DUBAI, March 12 (Reuters) - Air strikes by a Saudi-led coalition killed at least 22 civilians, including women and children, this week in a village in northern Yemen, the United Nations said.
Medical sources quoted by the U.N. Humanitarian Coordinator in Yemen said late on Monday that the attacks in Kushar district, in Hajja Province, killed 10 women and 12 children and wounded 30 people, including 14 under the age of 18.
"Many of the injured children have been sent to hospitals in Abs district and in Sanaa for treatment and several require possible evacuation to survive," the U.N. Coordinator in the country, Lise Grande, said in a statement.
Tens of thousands of people have died in a four-year war that pits the Iran-aligned Houthi movement against Yemen's Saudi-backed government.
Rights grouups and the United Nations have criticised the Saudi-led and Western-backed coalition for air strikes that have often hit civilians, although the alliance denies doing so intentionally.
A coalition spokesman did not immediately respond to a request for a comment, but Saudi-owned Al Arabiya TV said the Houthis were behind the attack.

ENTRIES PROVIDED →
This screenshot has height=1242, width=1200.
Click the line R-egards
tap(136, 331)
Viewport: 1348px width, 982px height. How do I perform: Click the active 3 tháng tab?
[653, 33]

EXERCISE INSTRUCTIONS → Name every district, province, and city inside Yemen that the report on the Yemen air strikes mentions.

EXERCISE RESULT → Kushar district, Hajja Province, Abs district, Sanaa